TASK GOAL = The complete set of records below must be repeated precisely as given.

☆ ☆ ☆ ☆ ☆

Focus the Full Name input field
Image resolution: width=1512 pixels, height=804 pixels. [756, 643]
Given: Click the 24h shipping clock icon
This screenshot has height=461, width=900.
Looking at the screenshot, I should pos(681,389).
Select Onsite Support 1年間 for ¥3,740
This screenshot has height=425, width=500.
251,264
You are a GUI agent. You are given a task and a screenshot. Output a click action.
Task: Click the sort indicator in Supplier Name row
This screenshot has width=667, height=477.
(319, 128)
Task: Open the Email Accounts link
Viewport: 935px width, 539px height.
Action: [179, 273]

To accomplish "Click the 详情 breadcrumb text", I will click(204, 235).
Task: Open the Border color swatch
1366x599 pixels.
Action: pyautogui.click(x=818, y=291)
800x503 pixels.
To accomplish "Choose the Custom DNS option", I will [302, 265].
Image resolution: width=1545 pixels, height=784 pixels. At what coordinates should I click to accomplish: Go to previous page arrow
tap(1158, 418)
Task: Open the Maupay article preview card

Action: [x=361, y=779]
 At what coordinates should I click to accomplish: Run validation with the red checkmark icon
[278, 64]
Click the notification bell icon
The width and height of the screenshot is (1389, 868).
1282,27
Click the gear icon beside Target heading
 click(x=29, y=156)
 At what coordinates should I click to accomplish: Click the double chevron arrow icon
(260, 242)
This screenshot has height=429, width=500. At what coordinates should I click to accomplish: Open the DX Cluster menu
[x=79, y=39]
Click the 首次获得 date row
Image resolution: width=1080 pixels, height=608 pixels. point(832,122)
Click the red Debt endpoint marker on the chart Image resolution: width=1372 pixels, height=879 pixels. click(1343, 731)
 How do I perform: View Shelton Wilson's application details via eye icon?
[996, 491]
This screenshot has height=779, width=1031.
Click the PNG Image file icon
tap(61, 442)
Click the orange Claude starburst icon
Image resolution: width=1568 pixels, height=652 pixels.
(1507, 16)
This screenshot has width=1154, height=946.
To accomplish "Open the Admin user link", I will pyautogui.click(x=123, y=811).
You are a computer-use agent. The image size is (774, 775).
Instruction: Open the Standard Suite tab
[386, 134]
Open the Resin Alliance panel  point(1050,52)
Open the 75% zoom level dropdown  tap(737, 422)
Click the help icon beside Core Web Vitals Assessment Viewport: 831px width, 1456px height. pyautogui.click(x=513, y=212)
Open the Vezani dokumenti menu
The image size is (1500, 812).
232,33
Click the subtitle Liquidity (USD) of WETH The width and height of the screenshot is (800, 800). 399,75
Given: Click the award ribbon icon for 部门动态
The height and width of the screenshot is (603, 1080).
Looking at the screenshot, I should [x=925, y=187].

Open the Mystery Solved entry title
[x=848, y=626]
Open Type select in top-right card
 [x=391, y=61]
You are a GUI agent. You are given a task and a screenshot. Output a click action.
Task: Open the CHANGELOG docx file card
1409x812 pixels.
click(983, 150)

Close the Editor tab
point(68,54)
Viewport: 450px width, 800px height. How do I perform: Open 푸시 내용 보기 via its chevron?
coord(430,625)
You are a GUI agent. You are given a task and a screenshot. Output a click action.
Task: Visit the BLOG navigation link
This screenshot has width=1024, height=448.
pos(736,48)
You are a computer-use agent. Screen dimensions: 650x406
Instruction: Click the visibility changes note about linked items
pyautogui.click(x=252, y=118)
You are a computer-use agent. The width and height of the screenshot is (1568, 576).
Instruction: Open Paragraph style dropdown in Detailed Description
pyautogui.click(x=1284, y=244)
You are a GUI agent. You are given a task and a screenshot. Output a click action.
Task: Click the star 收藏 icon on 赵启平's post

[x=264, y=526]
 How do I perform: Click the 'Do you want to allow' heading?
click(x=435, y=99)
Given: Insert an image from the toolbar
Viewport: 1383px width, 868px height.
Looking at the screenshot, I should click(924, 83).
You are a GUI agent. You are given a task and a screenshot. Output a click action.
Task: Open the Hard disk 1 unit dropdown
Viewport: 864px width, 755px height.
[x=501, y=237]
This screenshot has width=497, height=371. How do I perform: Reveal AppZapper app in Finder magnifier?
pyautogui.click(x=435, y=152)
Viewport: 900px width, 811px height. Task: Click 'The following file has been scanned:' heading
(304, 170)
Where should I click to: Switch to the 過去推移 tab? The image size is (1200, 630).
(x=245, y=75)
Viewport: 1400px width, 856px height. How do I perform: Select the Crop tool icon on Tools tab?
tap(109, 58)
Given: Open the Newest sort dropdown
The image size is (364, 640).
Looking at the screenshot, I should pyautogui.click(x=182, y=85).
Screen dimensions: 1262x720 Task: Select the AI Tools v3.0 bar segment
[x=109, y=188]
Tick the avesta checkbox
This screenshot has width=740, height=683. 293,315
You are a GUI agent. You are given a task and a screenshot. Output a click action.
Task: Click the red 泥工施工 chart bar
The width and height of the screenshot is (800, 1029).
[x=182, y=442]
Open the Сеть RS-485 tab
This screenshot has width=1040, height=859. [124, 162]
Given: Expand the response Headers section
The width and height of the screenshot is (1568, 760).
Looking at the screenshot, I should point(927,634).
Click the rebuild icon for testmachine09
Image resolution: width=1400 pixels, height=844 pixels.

☆ ☆ ☆ ☆ ☆

YOUR RESPONSE =
Focus the Full Name input field
Image resolution: width=1512 pixels, height=804 pixels. [756, 643]
Given: Click the 24h shipping clock icon
This screenshot has height=461, width=900.
Looking at the screenshot, I should pos(681,389).
Select Onsite Support 1年間 for ¥3,740
This screenshot has height=425, width=500.
251,264
You are a GUI agent. You are given a task and a screenshot. Output a click action.
Task: Click the sort indicator in Supplier Name row
This screenshot has width=667, height=477.
(319, 128)
Task: Open the Email Accounts link
Viewport: 935px width, 539px height.
Action: [179, 273]

To accomplish "Click the 详情 breadcrumb text", I will click(204, 235).
Task: Open the Border color swatch
1366x599 pixels.
Action: pyautogui.click(x=818, y=291)
800x503 pixels.
To accomplish "Choose the Custom DNS option", I will [302, 265].
Image resolution: width=1545 pixels, height=784 pixels. At what coordinates should I click to accomplish: Go to previous page arrow
tap(1158, 418)
Task: Open the Maupay article preview card

Action: [x=361, y=779]
 At what coordinates should I click to accomplish: Run validation with the red checkmark icon
[278, 64]
Click the notification bell icon
The width and height of the screenshot is (1389, 868).
1282,27
Click the gear icon beside Target heading
 click(x=29, y=156)
 At what coordinates should I click to accomplish: Click the double chevron arrow icon
(260, 242)
This screenshot has height=429, width=500. At what coordinates should I click to accomplish: Open the DX Cluster menu
[x=79, y=39]
Click the 首次获得 date row
Image resolution: width=1080 pixels, height=608 pixels. point(832,122)
Click the red Debt endpoint marker on the chart Image resolution: width=1372 pixels, height=879 pixels. click(1343, 731)
 How do I perform: View Shelton Wilson's application details via eye icon?
[996, 491]
This screenshot has height=779, width=1031.
Click the PNG Image file icon
tap(61, 442)
Click the orange Claude starburst icon
Image resolution: width=1568 pixels, height=652 pixels.
(1507, 16)
This screenshot has width=1154, height=946.
To accomplish "Open the Admin user link", I will pyautogui.click(x=123, y=811).
You are a computer-use agent. The image size is (774, 775).
Instruction: Open the Standard Suite tab
[386, 134]
Open the Resin Alliance panel  point(1050,52)
Open the 75% zoom level dropdown  tap(737, 422)
Click the help icon beside Core Web Vitals Assessment Viewport: 831px width, 1456px height. pyautogui.click(x=513, y=212)
Open the Vezani dokumenti menu
The image size is (1500, 812).
232,33
Click the subtitle Liquidity (USD) of WETH The width and height of the screenshot is (800, 800). 399,75
Given: Click the award ribbon icon for 部门动态
The height and width of the screenshot is (603, 1080).
Looking at the screenshot, I should [x=925, y=187].

Open the Mystery Solved entry title
[x=848, y=626]
Open Type select in top-right card
 [x=391, y=61]
You are a GUI agent. You are given a task and a screenshot. Output a click action.
Task: Open the CHANGELOG docx file card
1409x812 pixels.
click(983, 150)

Close the Editor tab
point(68,54)
Viewport: 450px width, 800px height. How do I perform: Open 푸시 내용 보기 via its chevron?
coord(430,625)
You are a GUI agent. You are given a task and a screenshot. Output a click action.
Task: Visit the BLOG navigation link
This screenshot has width=1024, height=448.
pos(736,48)
You are a computer-use agent. Screen dimensions: 650x406
Instruction: Click the visibility changes note about linked items
pyautogui.click(x=252, y=118)
You are a computer-use agent. The width and height of the screenshot is (1568, 576).
Instruction: Open Paragraph style dropdown in Detailed Description
pyautogui.click(x=1284, y=244)
You are a GUI agent. You are given a task and a screenshot. Output a click action.
Task: Click the star 收藏 icon on 赵启平's post

[x=264, y=526]
 How do I perform: Click the 'Do you want to allow' heading?
click(x=435, y=99)
Given: Insert an image from the toolbar
Viewport: 1383px width, 868px height.
Looking at the screenshot, I should click(924, 83).
You are a GUI agent. You are given a task and a screenshot. Output a click action.
Task: Open the Hard disk 1 unit dropdown
Viewport: 864px width, 755px height.
[x=501, y=237]
This screenshot has width=497, height=371. How do I perform: Reveal AppZapper app in Finder magnifier?
pyautogui.click(x=435, y=152)
Viewport: 900px width, 811px height. Task: Click 'The following file has been scanned:' heading
(304, 170)
Where should I click to: Switch to the 過去推移 tab? The image size is (1200, 630).
(x=245, y=75)
Viewport: 1400px width, 856px height. How do I perform: Select the Crop tool icon on Tools tab?
tap(109, 58)
Given: Open the Newest sort dropdown
The image size is (364, 640).
Looking at the screenshot, I should pyautogui.click(x=182, y=85).
Screen dimensions: 1262x720 Task: Select the AI Tools v3.0 bar segment
[x=109, y=188]
Tick the avesta checkbox
This screenshot has width=740, height=683. 293,315
You are a GUI agent. You are given a task and a screenshot. Output a click action.
Task: Click the red 泥工施工 chart bar
The width and height of the screenshot is (800, 1029).
[x=182, y=442]
Open the Сеть RS-485 tab
This screenshot has width=1040, height=859. [124, 162]
Given: Expand the response Headers section
The width and height of the screenshot is (1568, 760).
Looking at the screenshot, I should point(927,634).
Click the rebuild icon for testmachine09
Image resolution: width=1400 pixels, height=844 pixels.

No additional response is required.